L’iniziativa patrocinata dal Comune, è nata per sostenere, attraverso la raccolta fondi, l’Associazione Roberto Manzo O.N.L.U.S., attiva nel supporto della U.O. Oncoematologia DEA III livello Nocera-Pagani, e ha visto la partecipazione di partner quali la Ubik, la Scuola-danza di Pagani Bac, l’Associazione culturale Eventi Unici e la ditta Monsieur.

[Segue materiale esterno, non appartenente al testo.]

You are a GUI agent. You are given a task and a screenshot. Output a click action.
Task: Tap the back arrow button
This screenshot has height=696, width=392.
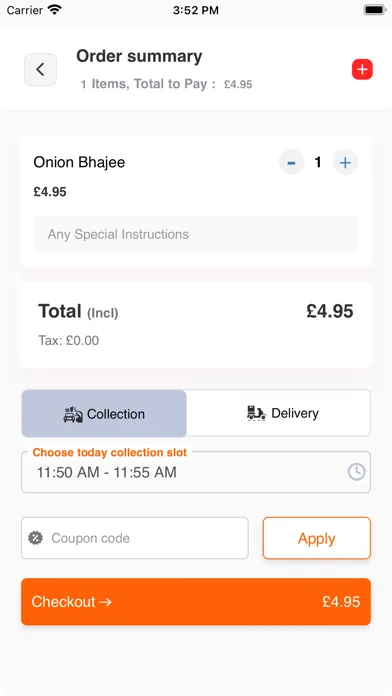coord(40,70)
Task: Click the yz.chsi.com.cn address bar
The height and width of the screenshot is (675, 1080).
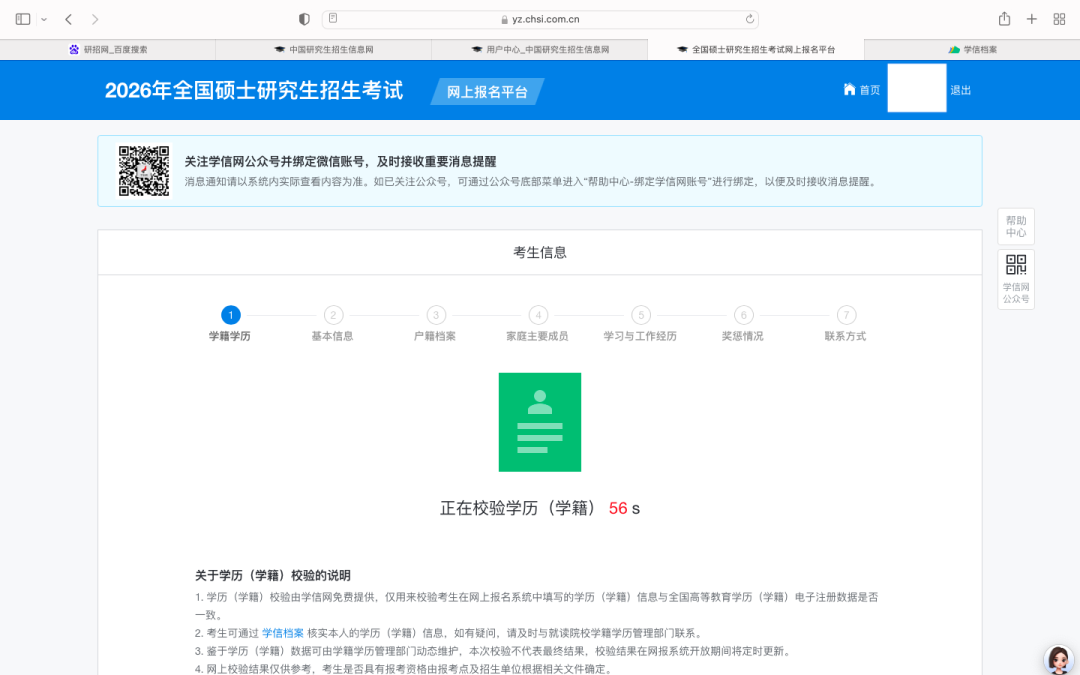Action: click(540, 19)
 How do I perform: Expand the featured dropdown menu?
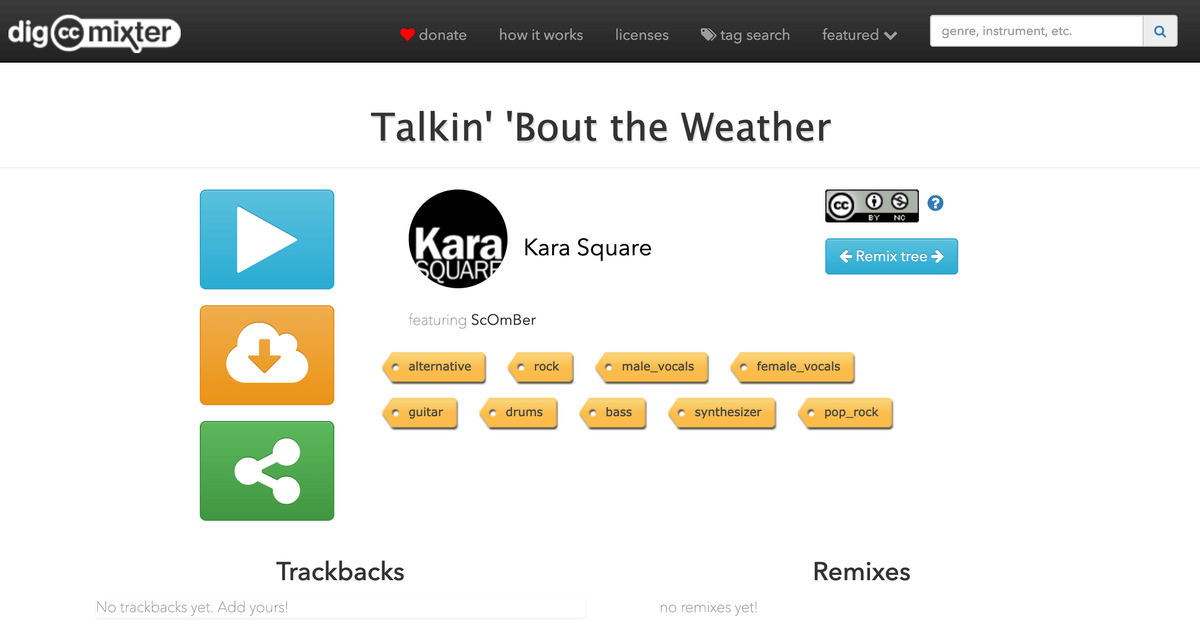point(859,35)
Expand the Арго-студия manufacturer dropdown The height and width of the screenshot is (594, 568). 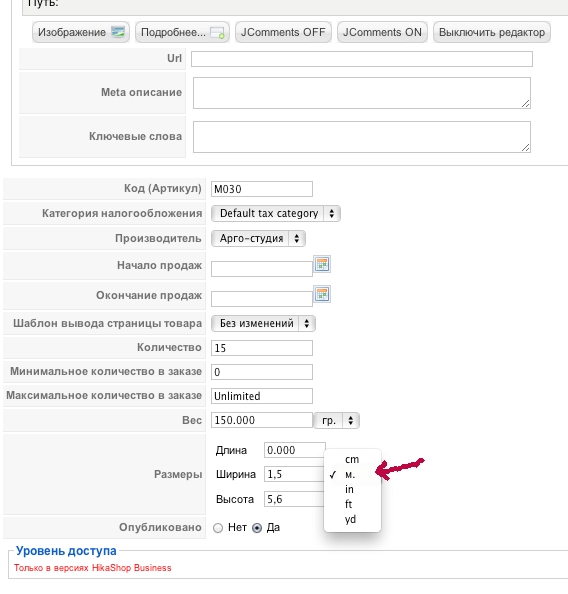click(x=258, y=239)
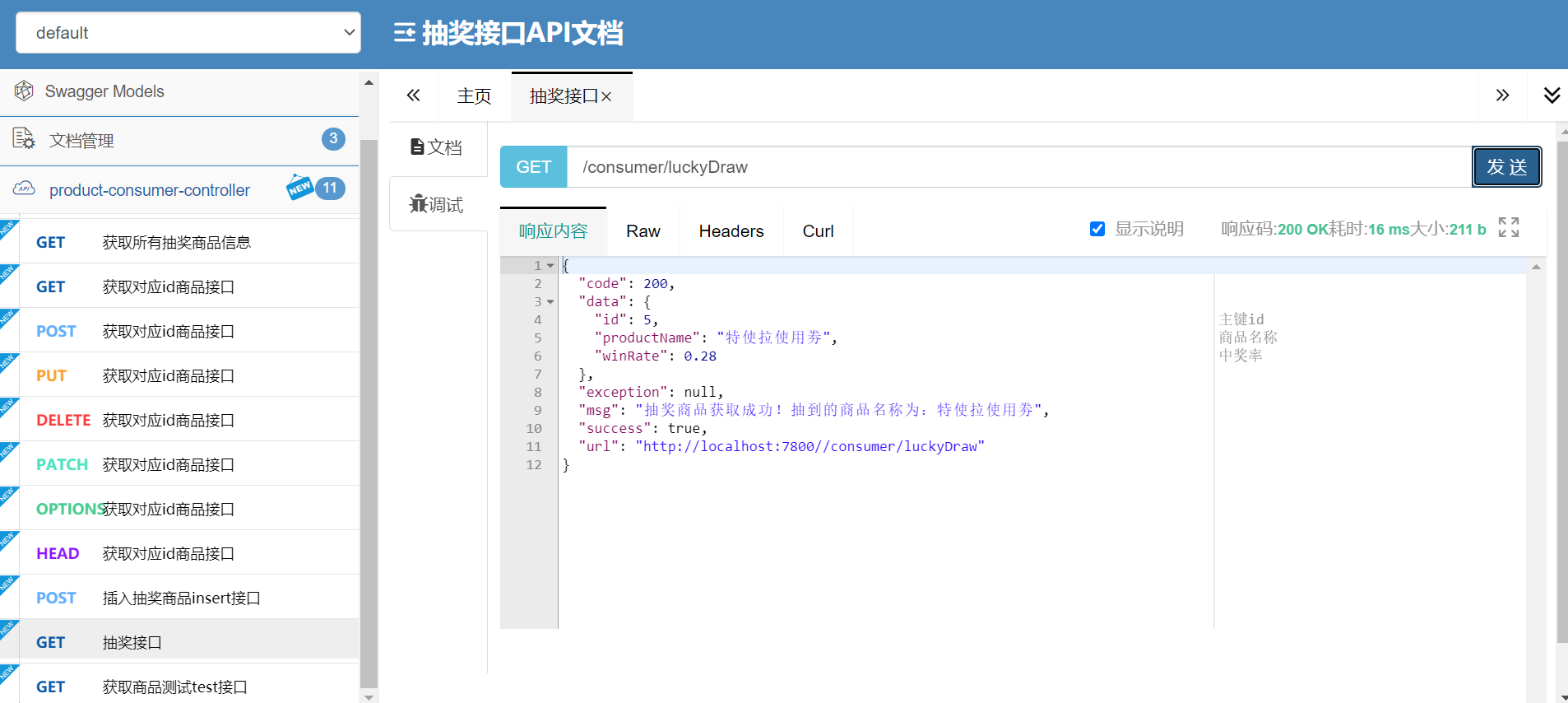Screen dimensions: 1568x703
Task: Open the default group dropdown
Action: pyautogui.click(x=188, y=33)
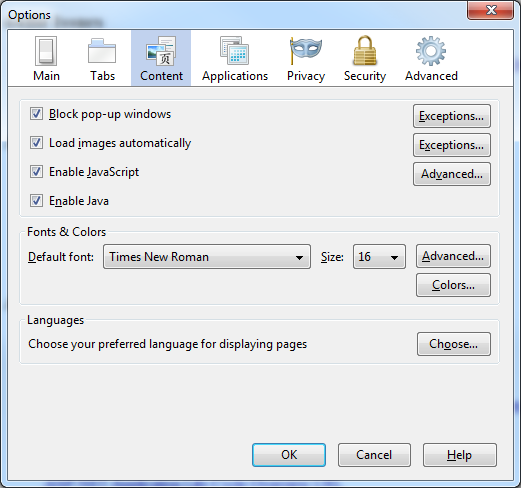Open the Security padlock icon
Viewport: 521px width, 488px height.
365,51
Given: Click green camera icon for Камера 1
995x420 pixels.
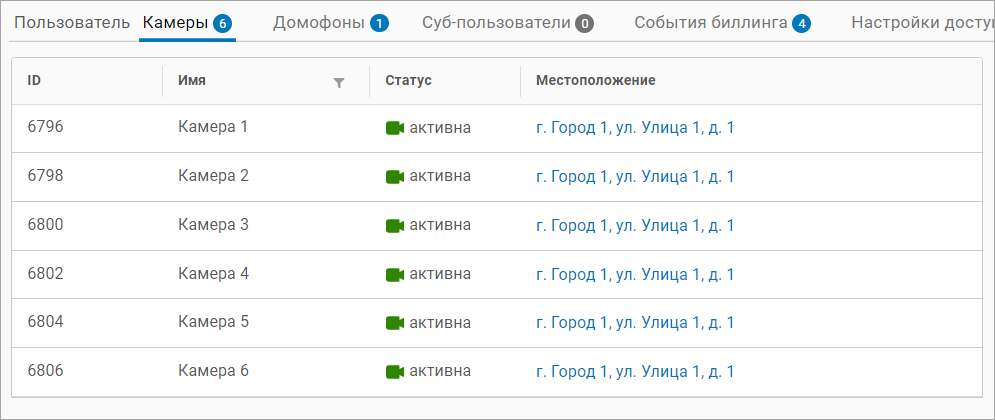Looking at the screenshot, I should point(394,128).
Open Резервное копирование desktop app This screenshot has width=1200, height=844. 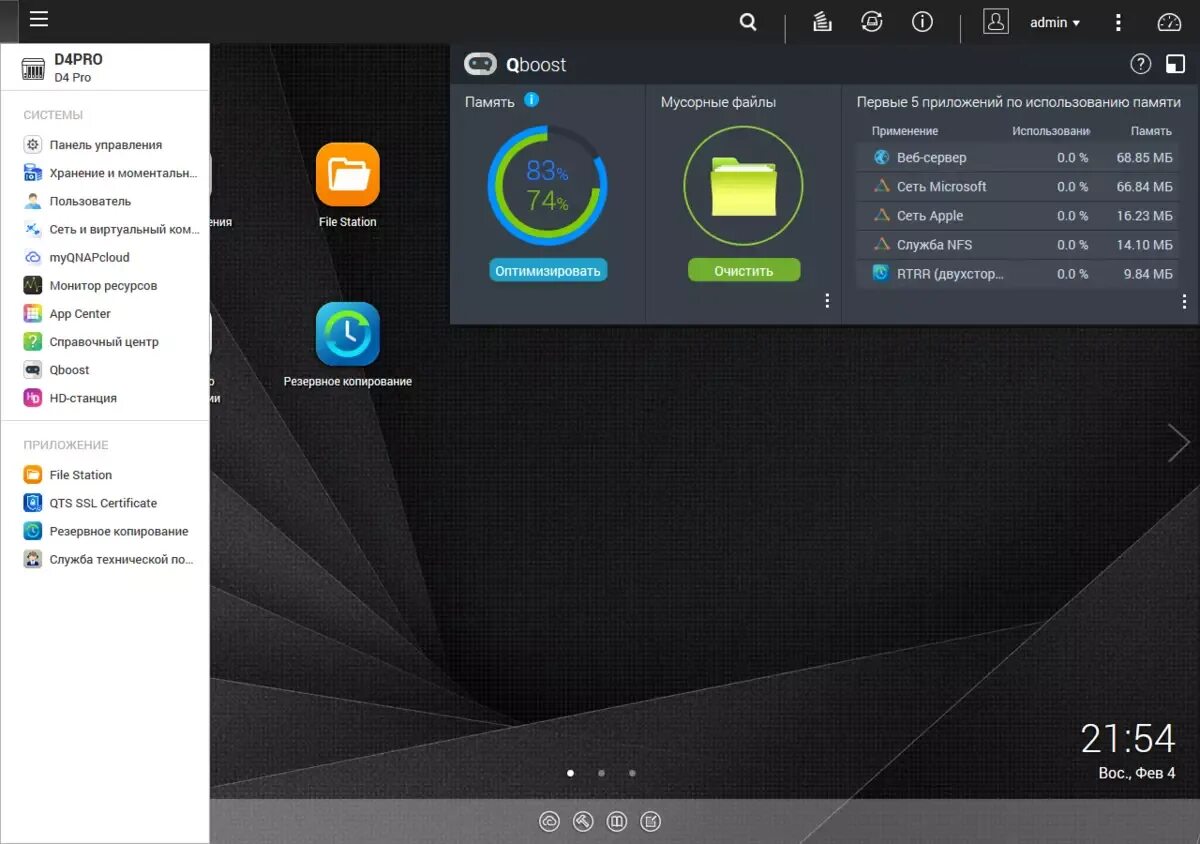347,333
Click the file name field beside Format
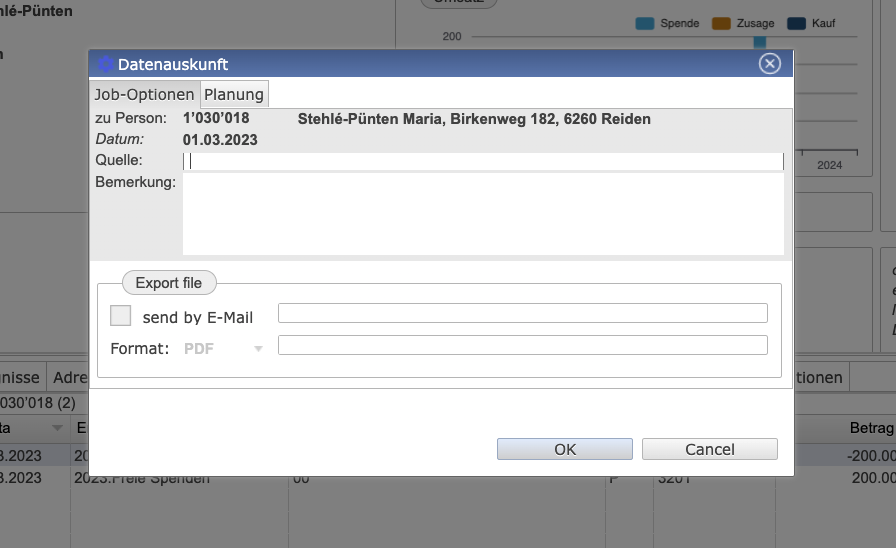This screenshot has width=896, height=548. coord(522,345)
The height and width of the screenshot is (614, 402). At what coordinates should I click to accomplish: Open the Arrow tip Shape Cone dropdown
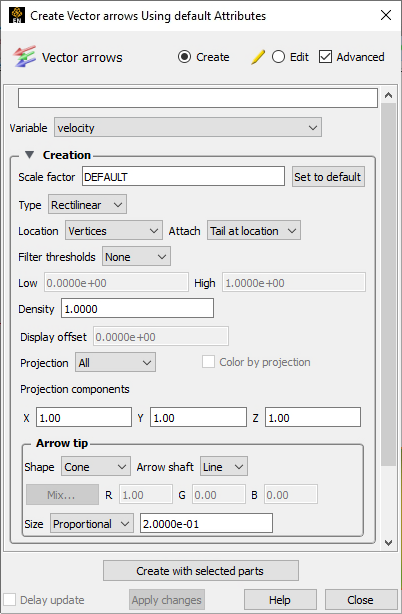pyautogui.click(x=96, y=467)
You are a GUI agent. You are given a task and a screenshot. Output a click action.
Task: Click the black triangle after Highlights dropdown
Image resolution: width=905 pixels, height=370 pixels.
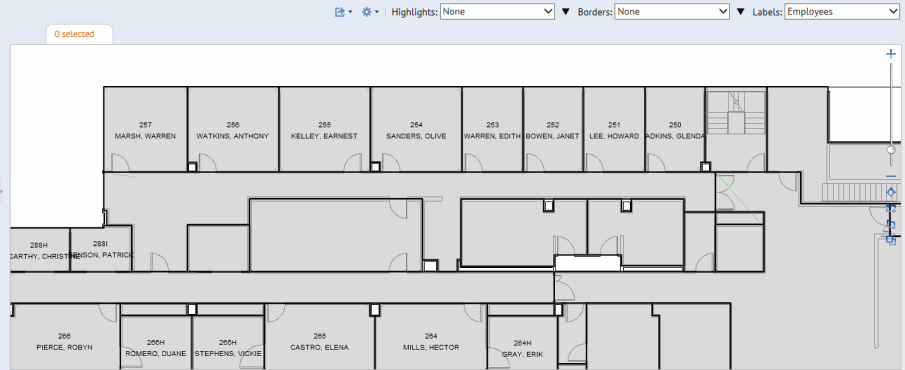click(x=566, y=12)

L’impegno per la riuscita della manifestazione ha visto impegnati Luigi Fortunato, Regista e Coreografo; Rita Citarella e Vincenzo Grimaldi, Direttori artistici; l’Arch. Antonio Scala, curatore della scenografia e di tutti gli allestimenti; Giuseppe Giordano, addetto alla grafica e comunicazione dell’evento.
Una fiaba messa in scena per ricordare che nel mondo l’armonia è possibile oltre che auspicabile.
Esiste un paese dal nome un po’ strano Fogliolandia, dove le fate guerriere sono pronte ad intervenire quando i bambini ne hanno bisogno.
Le fate vedono quello che gli uomini non notano più, tutto diventa sempre più arido, le parole gentili scompaiono e i bambini interagiscono, sempre più spesso, con le immagini dello schermo di quegli aggeggi che si chiamano tablet, perché gli adulti “non vogliono bene a nessuno neanche i paesi in cui vivono”, afferma tristemente Pegu.
Eppure i bambini sono ancora gentili, e sembrano sapere come saggi vecchietti che le parole sono in grado di cambiare le cose, ma non sanno come fare per ritornare a giocare perché hanno dimenticato come si fa.
Le fate sono le uniche in grado di ripristinare il tempo perduto, sanno che basterebbe solo arrivare al grande albero delle parole, metafora della biblioteca, dove un tempo tutti “si era soliti andare e tornare”.
Non si arrendono, e battagliere affrontano l’impresa in grado di donare al mondo i suoi veri colori, convinte che i libri potranno salvare il mondo.
Capita così che in sala tutti, bambini e adulti, con gli occhi sospesi rivivano la magia dell’incanto, in attesa di quella che un tempo si chiamava la carezza della sera.